**Given problem**
Quote the lines from the line containing "Given: Click the" up to and including the line containing "should pyautogui.click(x=817, y=690).", keeping them identical.

**Dataset records**
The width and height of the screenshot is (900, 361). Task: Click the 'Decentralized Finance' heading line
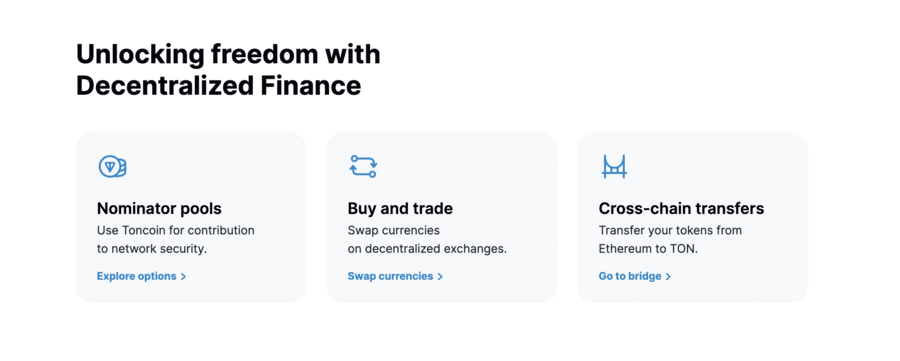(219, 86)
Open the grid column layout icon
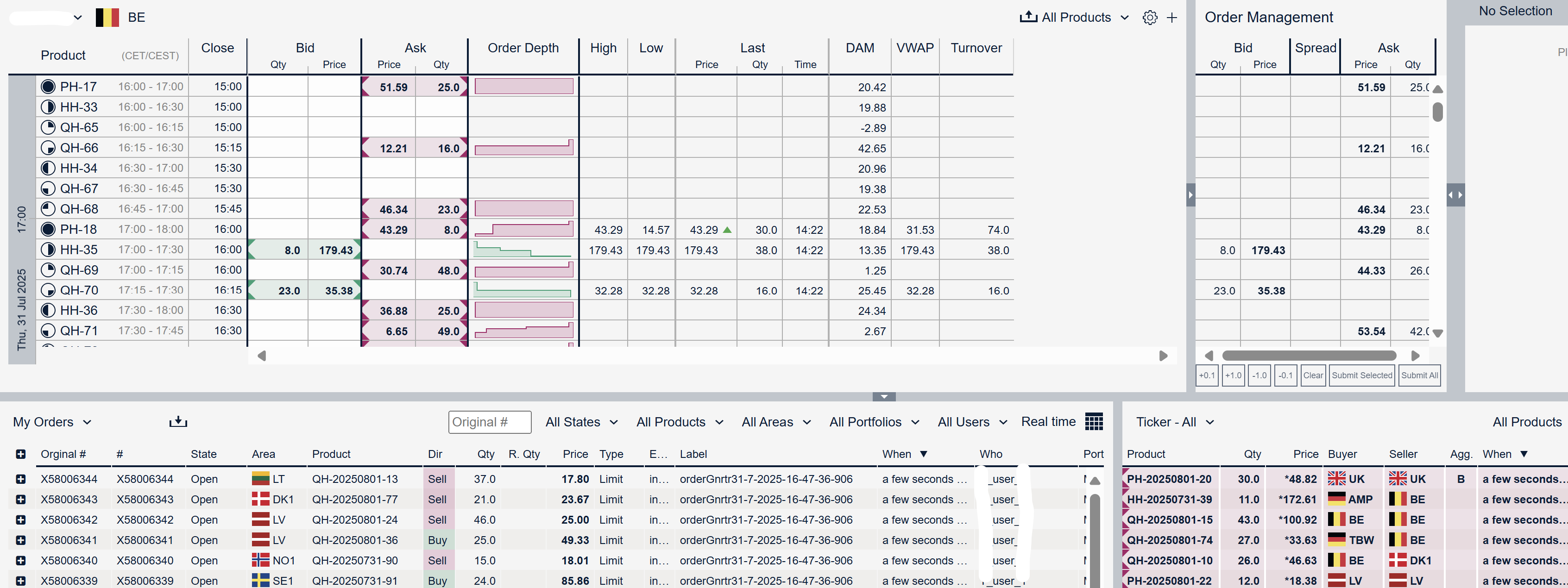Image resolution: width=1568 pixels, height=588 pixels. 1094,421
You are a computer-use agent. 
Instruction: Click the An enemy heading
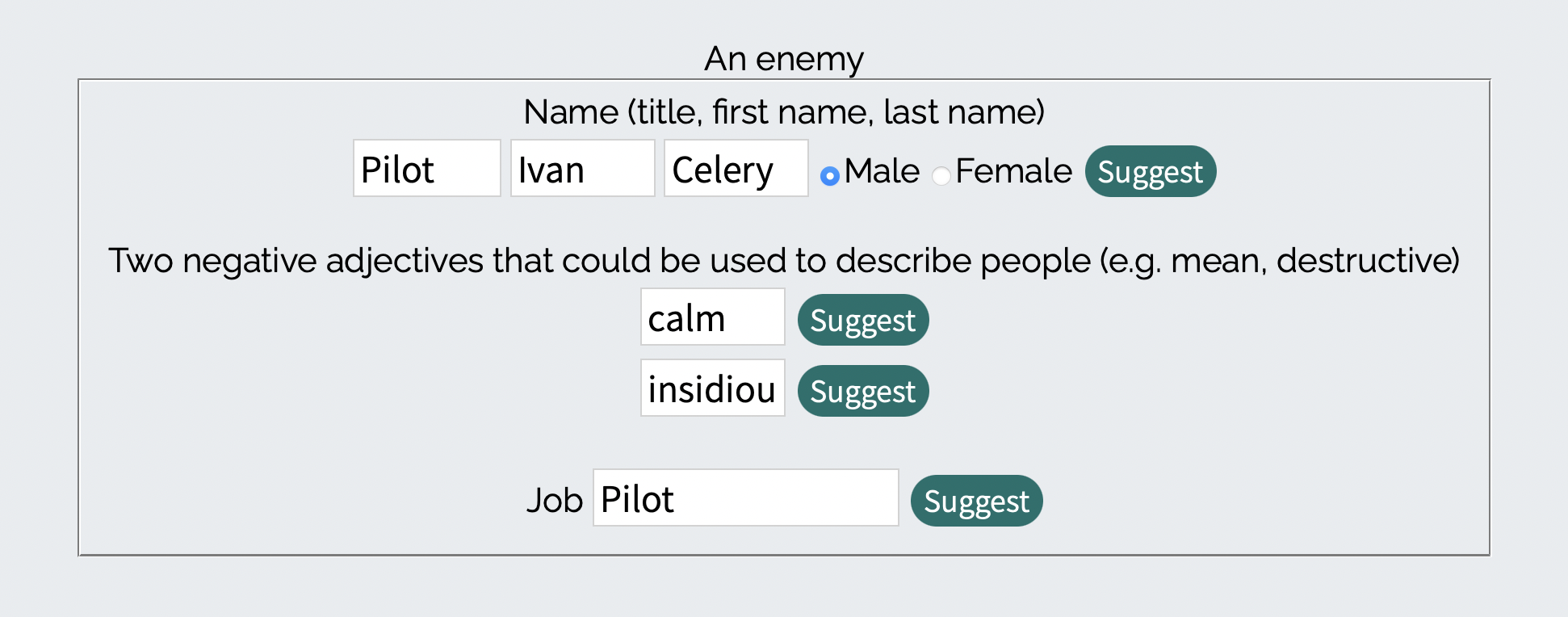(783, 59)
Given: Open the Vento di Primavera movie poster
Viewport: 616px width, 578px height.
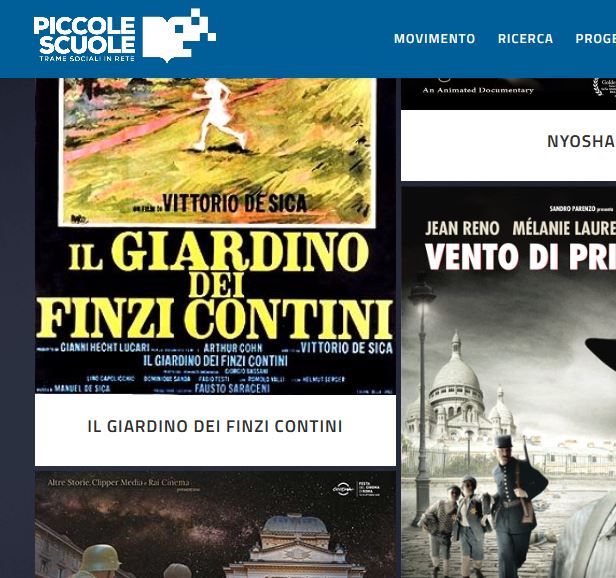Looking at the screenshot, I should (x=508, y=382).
...
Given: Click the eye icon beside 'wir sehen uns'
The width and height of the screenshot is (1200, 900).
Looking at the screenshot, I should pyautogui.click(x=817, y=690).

**Written answer**
Given: Click the eye icon beside 'wir sehen uns'
The width and height of the screenshot is (1200, 900).
Looking at the screenshot, I should pyautogui.click(x=817, y=690).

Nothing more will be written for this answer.